_EXERCISE TASK_.
Reproduce the data below with every instance of "sidebar" replaced by "navigation pane" and all other text unchanged. Omit the pictures from your answer.

== DATA FOR THIS EXERCISE

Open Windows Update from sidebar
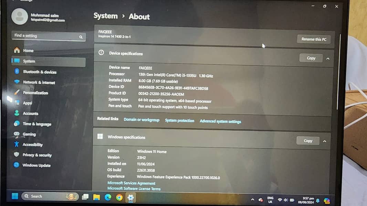Viewport: 367px width, 206px height. (x=36, y=165)
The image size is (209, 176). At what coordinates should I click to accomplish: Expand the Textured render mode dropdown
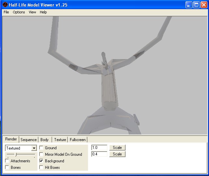coord(34,148)
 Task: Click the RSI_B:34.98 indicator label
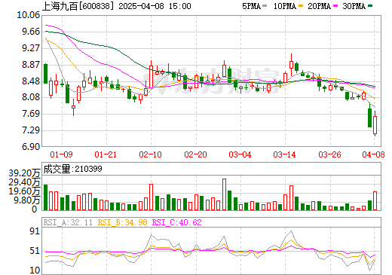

====

_ANSWER TO THIS TASK_.
Open Windows Update from navigation pane
Viewport: 367px width, 206px height. (x=36, y=165)
The image size is (209, 176). At what coordinates should I click to accomplish: Expand the Textured render mode dropdown
coord(34,148)
 Task: Click the RSI_B:34.98 indicator label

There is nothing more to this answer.